Fill your kid’s next tiffin with this quick and tasty Aloo roll.


5 min

Cook time

15 min


  • 300 g boiled all-purpose potatoes
  • 180 g wholewheat plain flour
  • 135 g fenugreek leaves
  • 120 g green capsicum
  • 160 g onion
  • 40 g cottage cheese
  • 30 g Kissan Fresh Tomato Ketchup
  • 30 g hung curd
  • 30 g sunflower oil
  • 15 g coriander leaves
  • 15 g lemon juice
  • 1 tsp mustard seeds
  • 1 tsp cumin seeds
  • 1 tsp coriander spice
  • 1 tsp ginger garlic paste
  • 1/2 tsp salt
  • 1/2 tsp chilli powder


  • Heat the oil in a kadhai and add mustard seeds and cumin seeds. When they begin to splutter, add the ginger-garlic paste, and onions and sauté for a few minutes.

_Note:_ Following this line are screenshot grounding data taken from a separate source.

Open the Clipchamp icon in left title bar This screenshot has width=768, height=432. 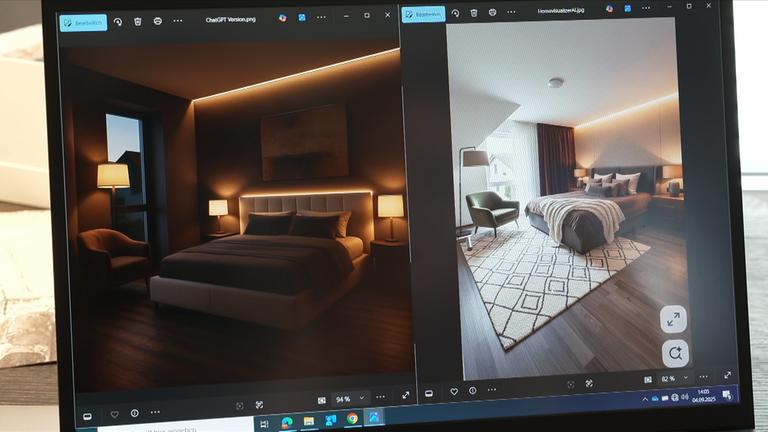pos(282,18)
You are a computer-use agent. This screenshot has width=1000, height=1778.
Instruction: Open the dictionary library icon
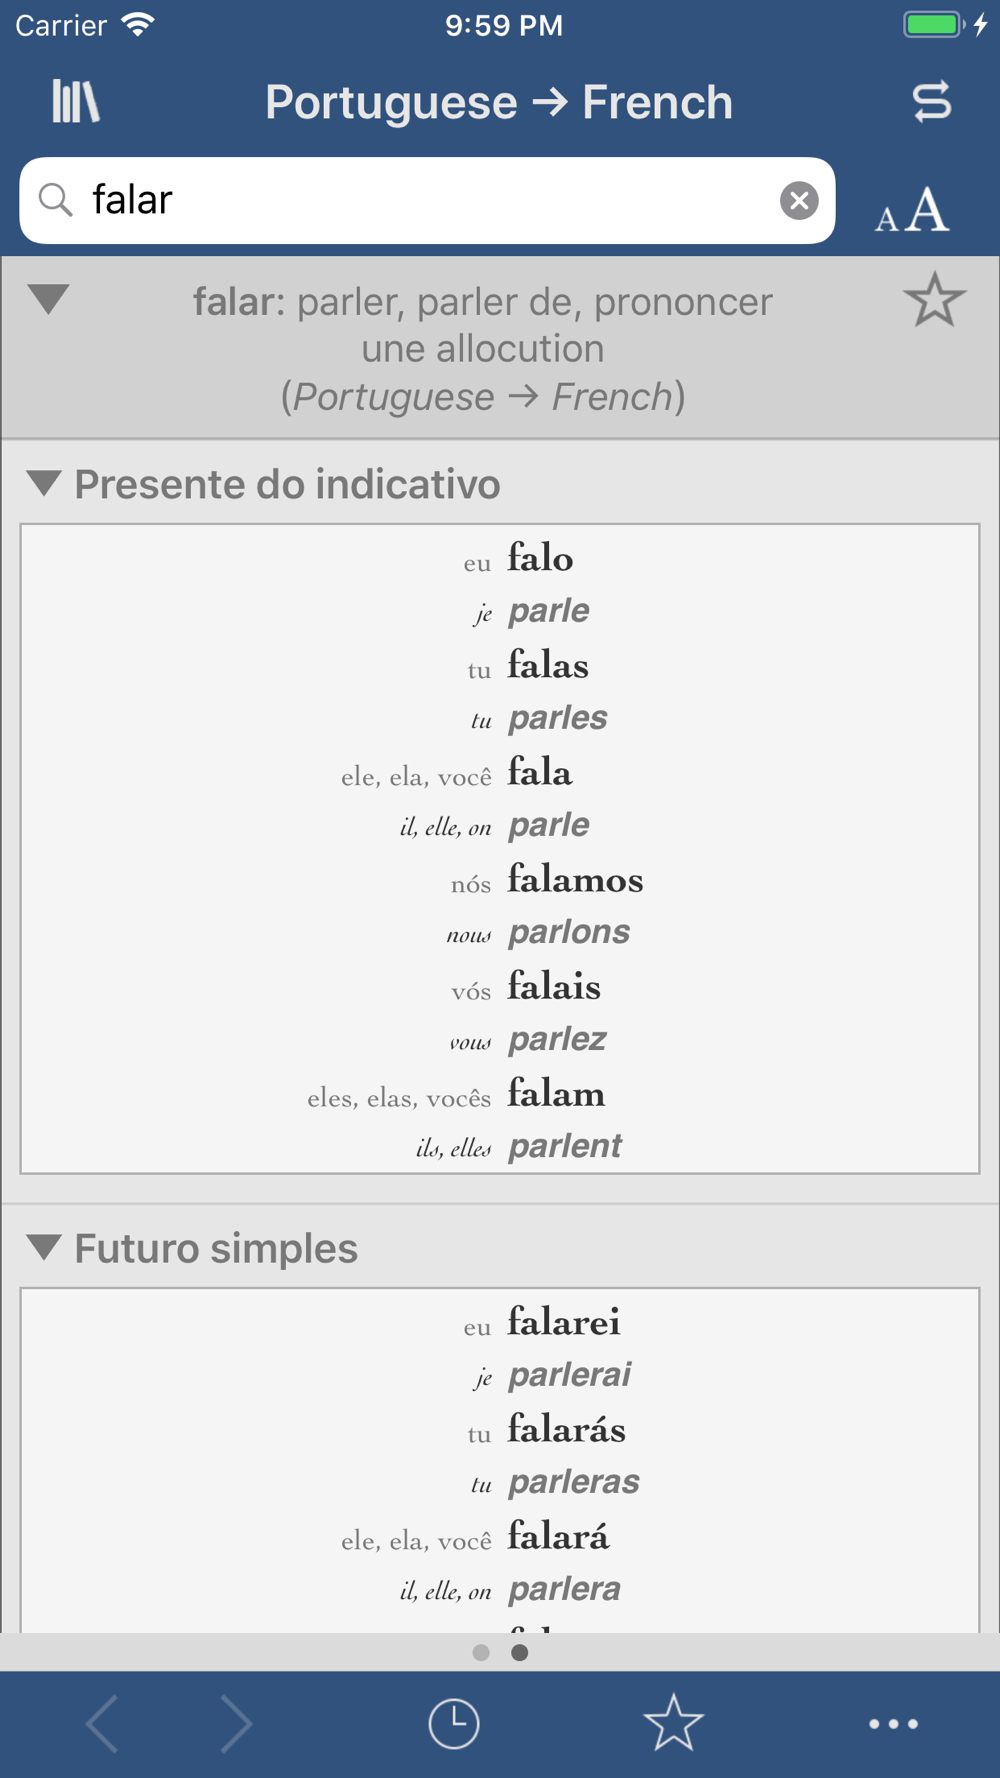click(x=76, y=101)
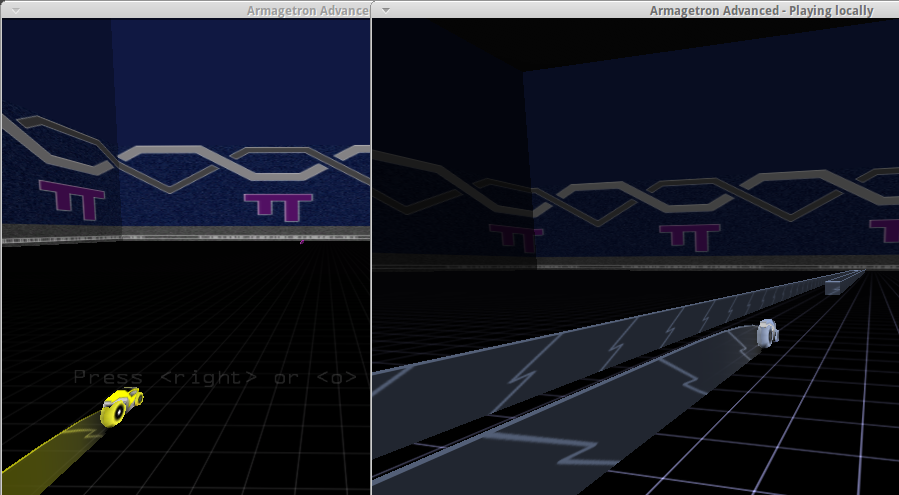Click the distant gray wall block near the horizon
The image size is (899, 495).
point(838,287)

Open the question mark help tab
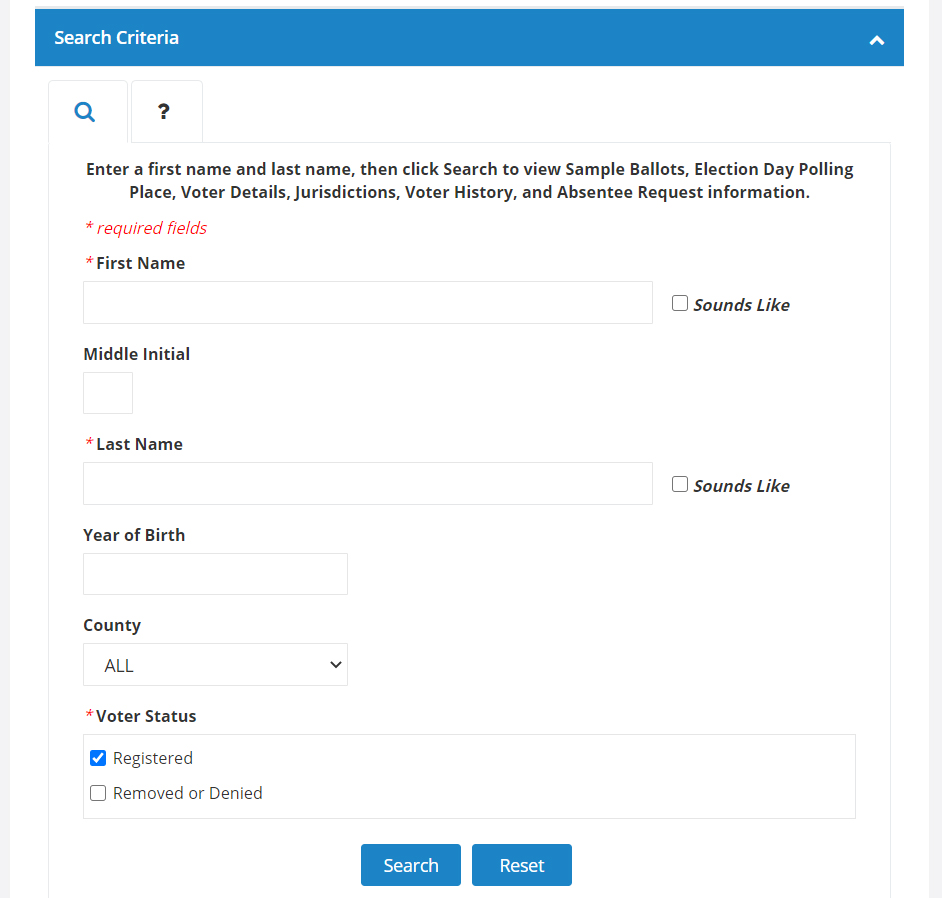(x=165, y=111)
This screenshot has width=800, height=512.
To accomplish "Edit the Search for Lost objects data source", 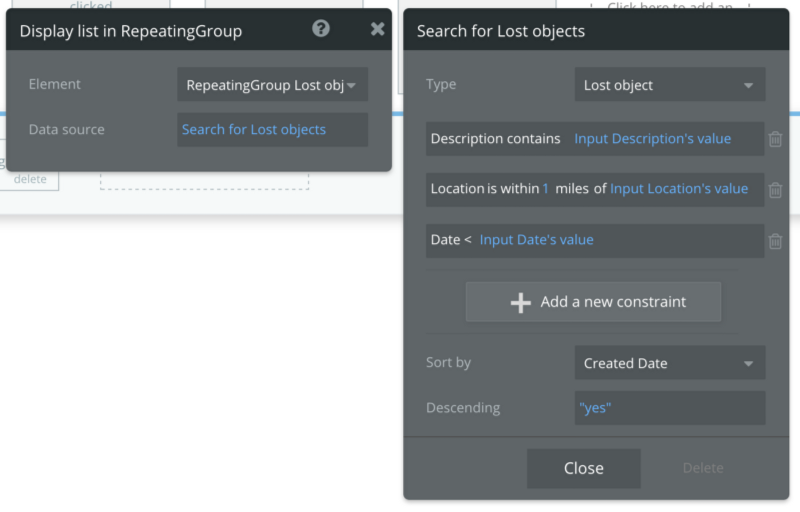I will click(254, 129).
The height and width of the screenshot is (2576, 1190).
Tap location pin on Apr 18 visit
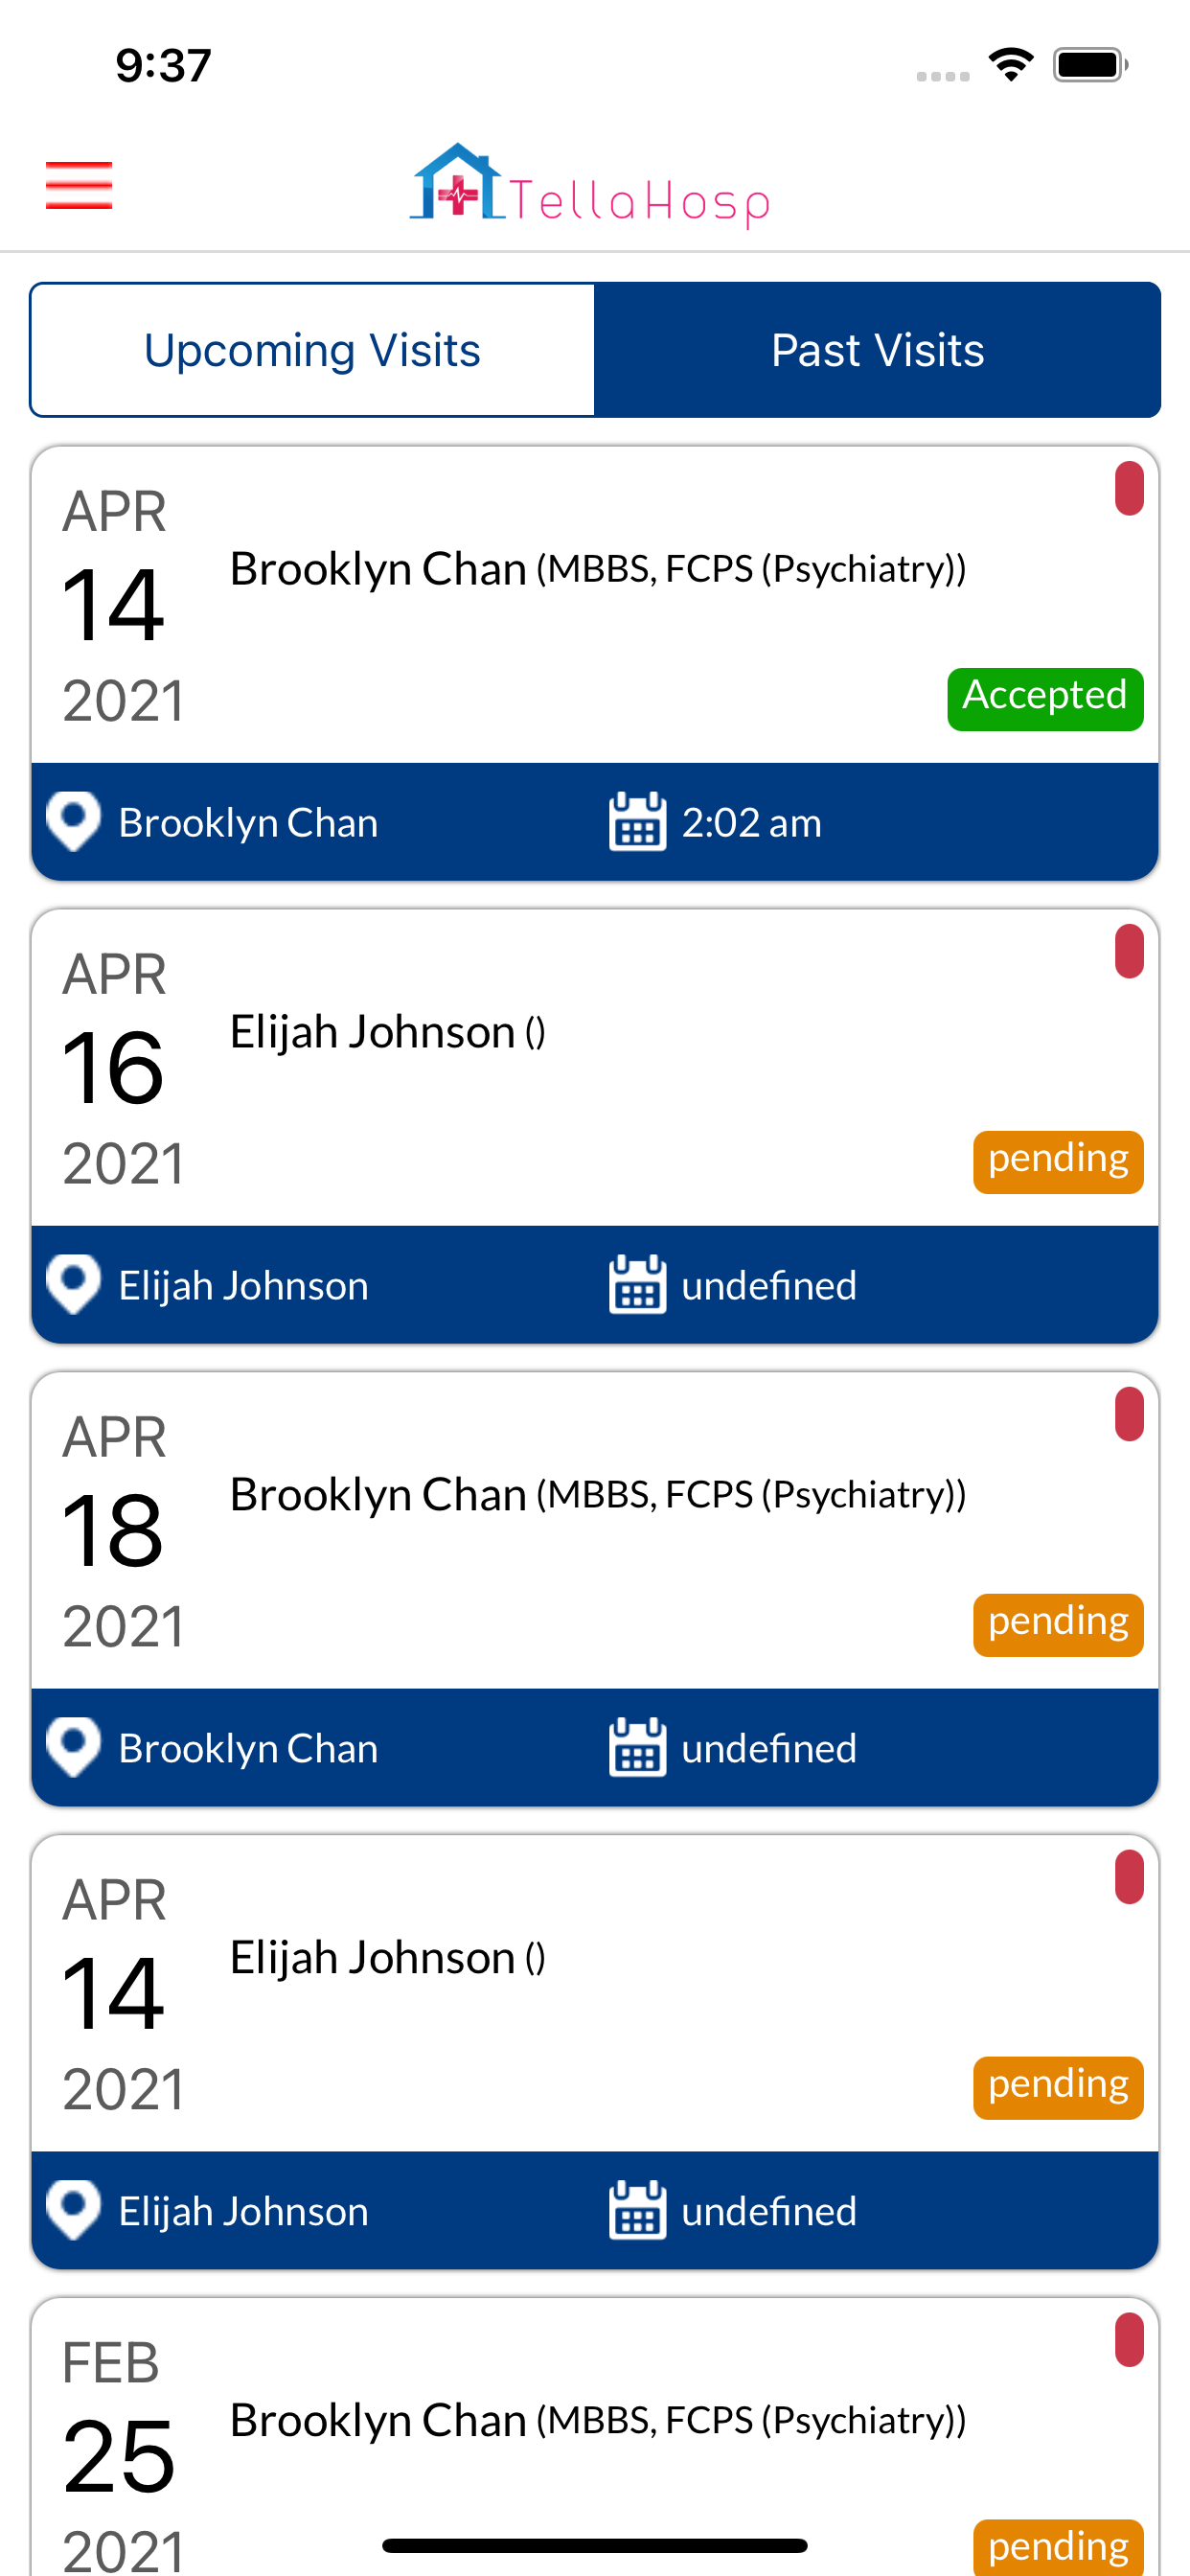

  • Add the chopped fenugreek leaves, capsicum and paneer and cook well.

  • Add the boiled potatoes, coriander powder, chilli powder and salt and mix well and allow to cook for two more minutes.

  • Mix in the Kissan Fresh Tomato Ketchup and chopped coriander and fry for 2 minutes.

  • Turning off the stove, add the lemon juice.

  • Place each roti on the counter and generously spread the hung curds. Once done, add the potato mixture to each roti.

  • Fold the roti up from the bottom and then fold in the sides to enclose the filling.